> TASKS TO COMPLETE:
1/ In the notebook code, swap "date_name" for "date_column" and write out the part from "#converts the string" to "data = data.set_index(date_name).sort_index()" again.
2/ Using the notebook code, decide whether each statement agrees with it. Answer yes or no, and quote the deciding words. (a) The quarter-over-quarter conversion removes empty rows. (b) The interpolation step for daily data works even when long stretches of data are missing. (c) The daily conversion interpolates with the method 'time'.
--- Begin PASSAGE ---
In [199]:
import pandas as pd
import pyfredapi as pf
import requests
import os
import statsmodels.api as sm
import re


#graph.viz
#imputation to fill the gaps in the data

**Converts Data Into Quarter over Quarter Percent Change**
<pre>
- goes through the dataframe column by column
- will use the pct_change method to calculate the quarter by quarter percent change (because each row is the start of a new quarter)
- drops all the empty rows (first one because it has no previous data to compare to)
- will reset the index to make up for losing the first row

In [162]:
#loops over dataframe columns does the QoQ % change for everything except the date
def convert_QoQ_change(data):
    count = 0
    for col in data.columns:
    # compute pct_change on the Series, then assign back into df
        if count != 0:
            data[col] = data[col].pct_change(fill_method=None)*100
        count = count + 1

    data = data.dropna()
    data = data.reset_index(drop=True)
    return data

**Converts CSV data that has a DAILY frequency into a proper dataframe with filled data**
<pre>
- This will first convert it into a dataframe
- Next it will use interpolation to fill in the missing data (will work only if very minimal data is missing, max a couple days at a time every once in a while)
- fixes up the dataframe and resets its index
- returns fixed up dataframe now in quarter to quarter % change

In [154]:
def daily_conversion(data, date_name):
    
    #converts the string date into a datetime object
    data[date_name] = pd.to_datetime(data[date_name])
    
    data = data.set_index(date_name).sort_index()
    data = data.asfreq('D')#fills in every calendar day thats missing, and places NaaN for each value it filled
    
    if pd.isna(data).any().any():
        data = data.interpolate(method='time')
    
    data = data.asfreq('QS')
    data = data.reset_index()
    
    data = convert_QoQ_change(data)
--- End PASSAGE ---
--- Begin DATA SUPPLIED ---
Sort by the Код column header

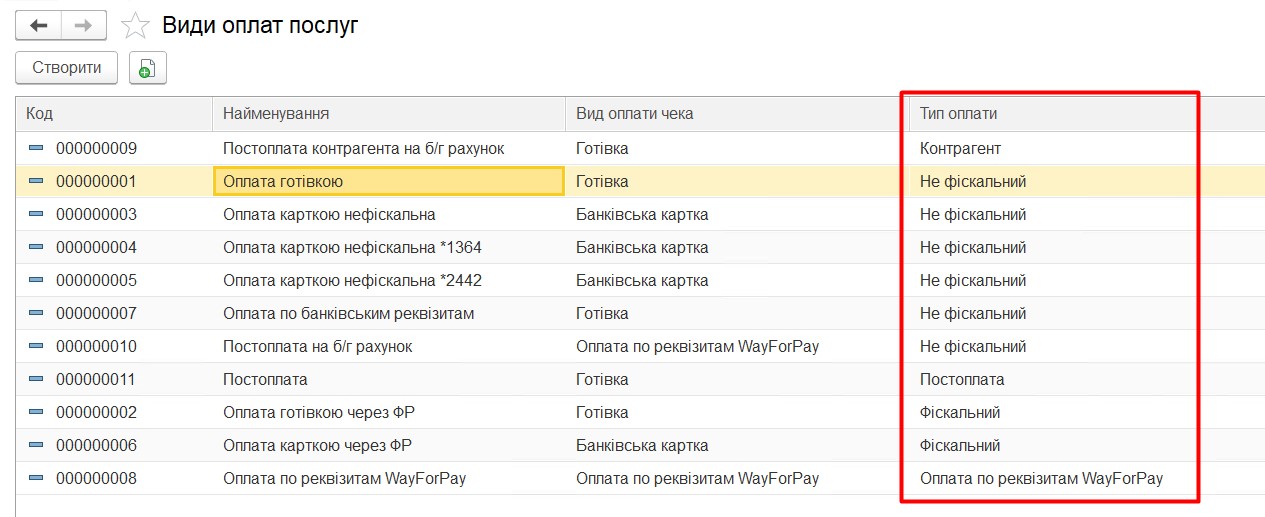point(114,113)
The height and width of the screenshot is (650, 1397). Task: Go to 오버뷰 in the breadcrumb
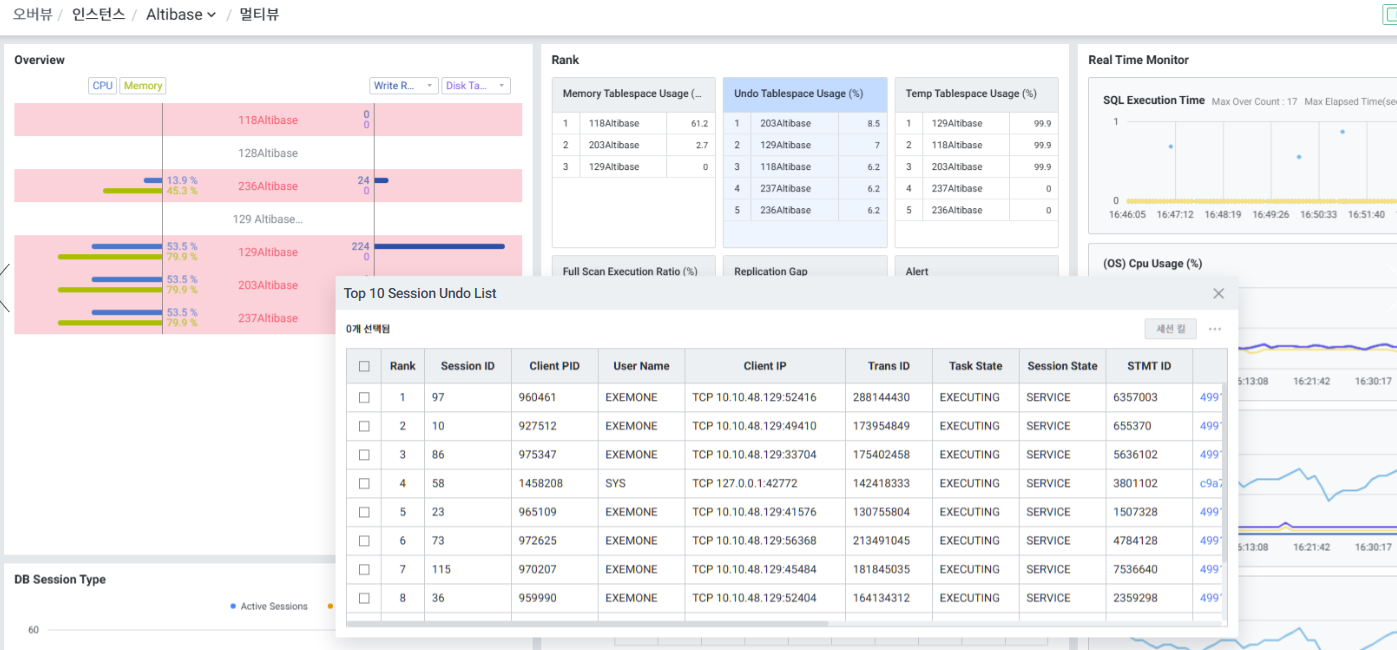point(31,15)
--- End DATA SUPPLIED ---
--- Begin DATA SUPPLIED ---
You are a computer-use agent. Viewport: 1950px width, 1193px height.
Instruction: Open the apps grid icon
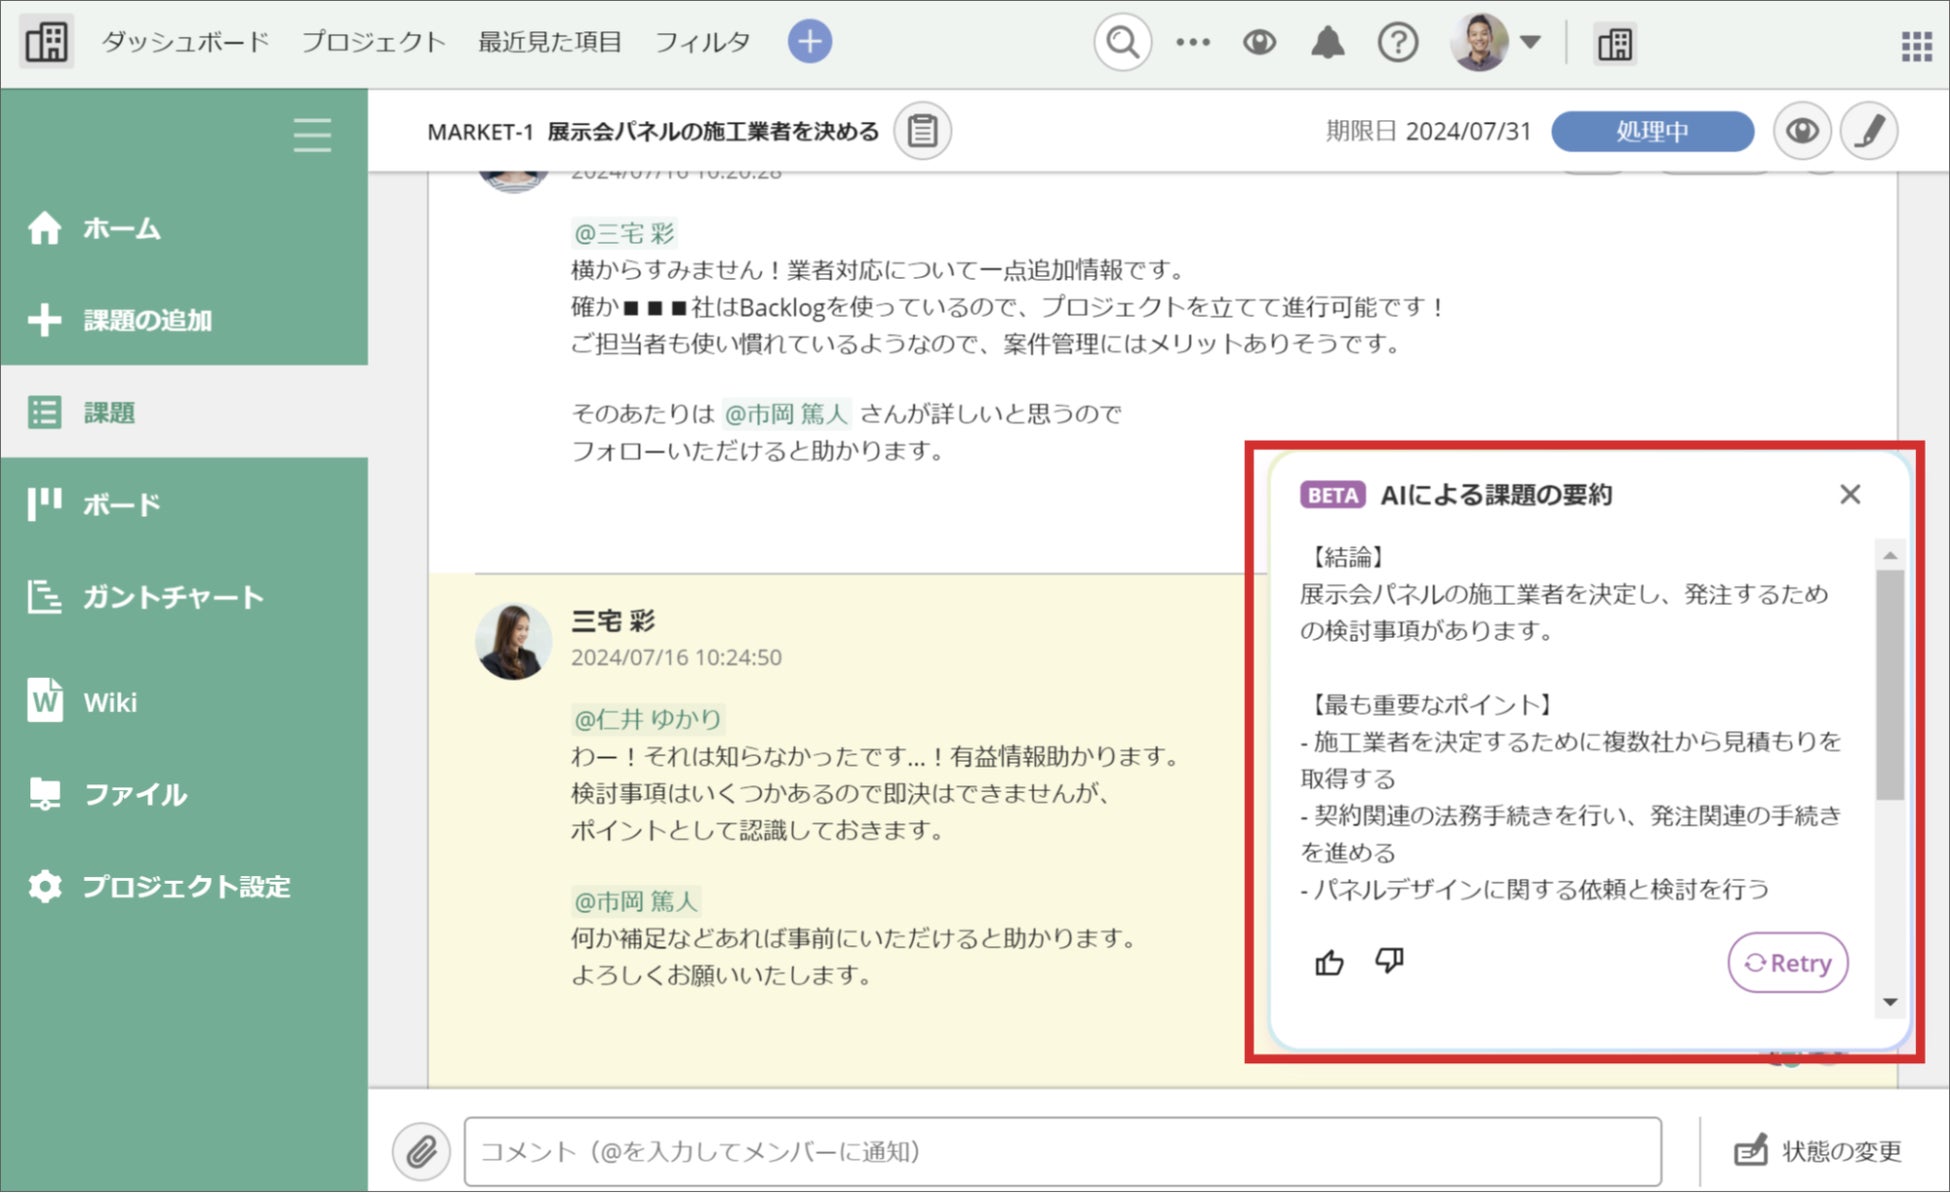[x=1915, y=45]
--- End DATA SUPPLIED ---
> EXPECTED RESPONSES:
1/
#converts the string date into a datetime object
    data[date_column] = pd.to_datetime(data[date_column])
    
    data = data.set_index(date_column).sort_index()

2/
(a) Yes: "drops all the empty rows"
(b) No: "will work only if very minimal data is missing, max a couple days at a time every once in a while"
(c) Yes: "data = data.interpolate(method='time')"